**Work order**
Produce an exact copy of the listing.

**Exercise inputs**
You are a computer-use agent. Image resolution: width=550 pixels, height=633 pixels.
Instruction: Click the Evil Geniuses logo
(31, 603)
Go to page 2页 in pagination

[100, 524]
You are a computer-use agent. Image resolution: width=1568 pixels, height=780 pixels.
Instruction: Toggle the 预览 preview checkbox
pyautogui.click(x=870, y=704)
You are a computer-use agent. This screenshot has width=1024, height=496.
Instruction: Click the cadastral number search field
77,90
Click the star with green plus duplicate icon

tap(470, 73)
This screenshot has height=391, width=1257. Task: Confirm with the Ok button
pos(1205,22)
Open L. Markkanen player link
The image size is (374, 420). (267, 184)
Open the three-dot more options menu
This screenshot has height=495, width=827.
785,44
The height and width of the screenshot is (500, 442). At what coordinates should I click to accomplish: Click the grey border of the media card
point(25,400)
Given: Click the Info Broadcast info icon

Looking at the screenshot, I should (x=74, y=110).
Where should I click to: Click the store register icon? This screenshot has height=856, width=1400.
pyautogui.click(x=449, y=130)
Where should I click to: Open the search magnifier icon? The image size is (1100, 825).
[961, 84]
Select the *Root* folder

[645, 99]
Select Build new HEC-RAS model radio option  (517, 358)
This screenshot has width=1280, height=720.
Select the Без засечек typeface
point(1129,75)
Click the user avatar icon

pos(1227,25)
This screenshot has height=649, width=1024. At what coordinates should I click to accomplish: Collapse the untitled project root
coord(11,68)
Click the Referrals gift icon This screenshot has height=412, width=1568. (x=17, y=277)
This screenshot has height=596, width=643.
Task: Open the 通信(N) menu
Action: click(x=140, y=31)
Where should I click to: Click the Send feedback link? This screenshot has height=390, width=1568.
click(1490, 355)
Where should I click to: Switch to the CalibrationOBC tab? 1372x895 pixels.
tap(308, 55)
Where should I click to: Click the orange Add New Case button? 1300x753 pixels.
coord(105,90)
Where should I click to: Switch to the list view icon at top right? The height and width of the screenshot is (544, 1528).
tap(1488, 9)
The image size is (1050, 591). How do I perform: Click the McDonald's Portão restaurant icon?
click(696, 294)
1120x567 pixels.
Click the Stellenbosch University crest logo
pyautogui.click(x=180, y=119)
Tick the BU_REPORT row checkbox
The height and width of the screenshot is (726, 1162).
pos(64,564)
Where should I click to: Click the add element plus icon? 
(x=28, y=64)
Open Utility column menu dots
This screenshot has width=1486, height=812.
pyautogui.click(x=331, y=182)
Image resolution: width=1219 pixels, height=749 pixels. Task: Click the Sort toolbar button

**Response below**
You are a computer-use agent. Image resolution: width=550 pixels, height=633 pixels.
Instruction: Click the Evil Geniuses logo
(31, 603)
Go to page 2页 in pagination

[100, 524]
You are a computer-use agent. Image resolution: width=1568 pixels, height=780 pixels.
Instruction: Toggle the 预览 preview checkbox
pyautogui.click(x=870, y=704)
You are a computer-use agent. This screenshot has width=1024, height=496.
Instruction: Click the cadastral number search field
77,90
Click the star with green plus duplicate icon

tap(470, 73)
This screenshot has height=391, width=1257. Task: Confirm with the Ok button
pos(1205,22)
Open L. Markkanen player link
The image size is (374, 420). (267, 184)
Open the three-dot more options menu
This screenshot has height=495, width=827.
785,44
The height and width of the screenshot is (500, 442). At what coordinates should I click to accomplish: Click the grey border of the media card
point(25,400)
Given: Click the Info Broadcast info icon

Looking at the screenshot, I should (x=74, y=110).
Where should I click to: Click the store register icon? This screenshot has height=856, width=1400.
pyautogui.click(x=449, y=130)
Where should I click to: Open the search magnifier icon? The image size is (1100, 825).
[961, 84]
Select the *Root* folder

[645, 99]
Select Build new HEC-RAS model radio option  (517, 358)
This screenshot has width=1280, height=720.
Select the Без засечек typeface
point(1129,75)
Click the user avatar icon

pos(1227,25)
This screenshot has height=649, width=1024. At what coordinates should I click to accomplish: Collapse the untitled project root
coord(11,68)
Click the Referrals gift icon This screenshot has height=412, width=1568. (x=17, y=277)
This screenshot has height=596, width=643.
Task: Open the 通信(N) menu
Action: click(x=140, y=31)
Where should I click to: Click the Send feedback link? This screenshot has height=390, width=1568.
click(1490, 355)
Where should I click to: Switch to the CalibrationOBC tab? 1372x895 pixels.
tap(308, 55)
Where should I click to: Click the orange Add New Case button? 1300x753 pixels.
coord(105,90)
Where should I click to: Switch to the list view icon at top right? The height and width of the screenshot is (544, 1528).
tap(1488, 9)
The image size is (1050, 591). How do I perform: Click the McDonald's Portão restaurant icon?
click(696, 294)
1120x567 pixels.
Click the Stellenbosch University crest logo
pyautogui.click(x=180, y=119)
Tick the BU_REPORT row checkbox
The height and width of the screenshot is (726, 1162).
pos(64,564)
Where should I click to: Click the add element plus icon? 
(x=28, y=64)
Open Utility column menu dots
This screenshot has width=1486, height=812.
pyautogui.click(x=331, y=182)
Image resolution: width=1219 pixels, height=749 pixels. Task: Click the Sort toolbar button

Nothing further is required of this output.